For the most part, courting dudes’ families has been working pretty well for me. I manage to build up enough shared memories with the fam that I don’t feel like an outsider, and I make note of all the important anecdotes (peeing-themselves stories, weird-injury stories, etc.) so I can chuckle knowingly along when they are referenced. Of course, it helps that I’m a serial monogamist.
But the breakups -- agh, the breakups. Not only do I lose my boyfriend, who invariably doubles as my best friend and the major male figure in my life (because, yeah, daddy issues). No, worse than that, I lose my much-beloved fake family, too.
There is withdrawal. There are dismayed text messages, and then there are no text messages, which are even more dismaying. You will want to send a Christmas card, but you cannot.
You block 17 people with the same last name on Facebook.

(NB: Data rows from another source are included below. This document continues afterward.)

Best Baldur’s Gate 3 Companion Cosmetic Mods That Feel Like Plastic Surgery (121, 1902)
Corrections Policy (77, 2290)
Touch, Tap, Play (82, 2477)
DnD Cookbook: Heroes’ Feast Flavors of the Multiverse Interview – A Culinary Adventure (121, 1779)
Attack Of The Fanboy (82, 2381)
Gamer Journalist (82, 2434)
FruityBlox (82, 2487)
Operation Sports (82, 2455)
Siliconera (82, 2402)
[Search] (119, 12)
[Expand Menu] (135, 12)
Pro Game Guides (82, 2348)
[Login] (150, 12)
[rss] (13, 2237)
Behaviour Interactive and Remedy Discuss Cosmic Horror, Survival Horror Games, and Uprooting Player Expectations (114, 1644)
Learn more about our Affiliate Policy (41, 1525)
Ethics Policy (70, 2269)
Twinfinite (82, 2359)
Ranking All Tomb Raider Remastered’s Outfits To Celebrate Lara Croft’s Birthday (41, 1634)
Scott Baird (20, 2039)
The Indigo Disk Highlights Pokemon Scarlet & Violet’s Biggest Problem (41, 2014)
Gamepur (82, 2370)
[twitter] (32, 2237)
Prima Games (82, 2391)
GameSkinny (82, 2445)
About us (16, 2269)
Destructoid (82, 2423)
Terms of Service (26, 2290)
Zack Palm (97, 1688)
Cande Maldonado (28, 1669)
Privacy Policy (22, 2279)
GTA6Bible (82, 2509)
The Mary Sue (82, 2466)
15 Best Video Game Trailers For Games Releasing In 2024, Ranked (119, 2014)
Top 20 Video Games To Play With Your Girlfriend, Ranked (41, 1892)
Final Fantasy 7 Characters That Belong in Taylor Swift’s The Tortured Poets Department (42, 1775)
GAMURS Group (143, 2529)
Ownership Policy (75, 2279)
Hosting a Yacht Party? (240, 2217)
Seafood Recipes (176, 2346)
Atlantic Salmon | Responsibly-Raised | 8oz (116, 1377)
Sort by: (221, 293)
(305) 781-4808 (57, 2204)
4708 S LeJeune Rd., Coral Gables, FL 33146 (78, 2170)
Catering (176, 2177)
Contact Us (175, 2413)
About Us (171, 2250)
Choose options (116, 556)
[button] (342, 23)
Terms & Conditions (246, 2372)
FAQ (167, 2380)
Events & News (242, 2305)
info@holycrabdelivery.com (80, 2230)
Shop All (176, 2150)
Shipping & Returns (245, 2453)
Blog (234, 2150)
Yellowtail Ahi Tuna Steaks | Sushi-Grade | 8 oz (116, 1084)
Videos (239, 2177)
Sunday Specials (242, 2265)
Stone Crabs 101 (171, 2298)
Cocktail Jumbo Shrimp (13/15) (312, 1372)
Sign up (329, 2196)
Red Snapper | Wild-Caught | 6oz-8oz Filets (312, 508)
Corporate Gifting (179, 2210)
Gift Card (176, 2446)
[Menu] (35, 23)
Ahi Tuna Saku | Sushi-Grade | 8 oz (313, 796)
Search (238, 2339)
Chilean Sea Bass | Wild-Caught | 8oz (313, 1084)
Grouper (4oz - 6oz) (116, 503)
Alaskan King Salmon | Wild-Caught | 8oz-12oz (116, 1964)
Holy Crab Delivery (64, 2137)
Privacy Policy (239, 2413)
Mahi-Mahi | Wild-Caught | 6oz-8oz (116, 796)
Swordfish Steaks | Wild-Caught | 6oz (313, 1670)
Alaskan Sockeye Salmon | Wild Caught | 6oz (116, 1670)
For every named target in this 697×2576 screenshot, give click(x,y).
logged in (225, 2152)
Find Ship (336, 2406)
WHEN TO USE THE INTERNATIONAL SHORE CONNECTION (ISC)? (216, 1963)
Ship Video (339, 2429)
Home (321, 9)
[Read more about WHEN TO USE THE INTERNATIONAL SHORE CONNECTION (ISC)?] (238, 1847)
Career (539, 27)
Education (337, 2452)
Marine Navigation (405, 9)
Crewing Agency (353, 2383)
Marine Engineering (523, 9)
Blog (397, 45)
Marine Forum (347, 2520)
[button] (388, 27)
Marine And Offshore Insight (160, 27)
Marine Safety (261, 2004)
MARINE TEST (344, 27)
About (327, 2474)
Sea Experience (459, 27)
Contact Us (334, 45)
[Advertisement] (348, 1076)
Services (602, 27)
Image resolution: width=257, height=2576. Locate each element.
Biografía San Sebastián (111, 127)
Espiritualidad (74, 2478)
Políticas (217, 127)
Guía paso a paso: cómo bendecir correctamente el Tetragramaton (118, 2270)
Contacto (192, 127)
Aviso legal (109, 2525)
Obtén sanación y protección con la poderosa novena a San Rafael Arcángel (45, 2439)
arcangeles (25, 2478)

And then you’re not only grieving over your ex (and grieving it is, because “you” here is me, and I haven’t figured out how to “just be friends” after a breakup), but you’re also mourning the loss of your ex’s siblings (YOUR siblings, you think selfishly) and parents (also yours) and dog (yours, except when it needed to be walked).
You get really sad and listen to sad songs while eating entire bowls of brownie batter. SAD brownie batter.
Suddenly, it gets better.
You’re not sure why today is different from the day before, but you can feel it -- you’re starting to move on. A few weeks later, you start to fall for someone new. He mentions his sister and brother.
You get the sense that his parents are still happily married (it’s that well-adjusted glow in his eyes!) and press him for details. Subtly. He alludes to rowdy vacations, holiday parties.
Over his apartment one night, for dinner, you comment, not too eagerly, that his family sounds lovely. He smiles and poses THE question: “Maybe you’d like to meet them sometime?”
At your next therapy session, you are chirping with glee. “I’ve healed,” you announce triumphantly.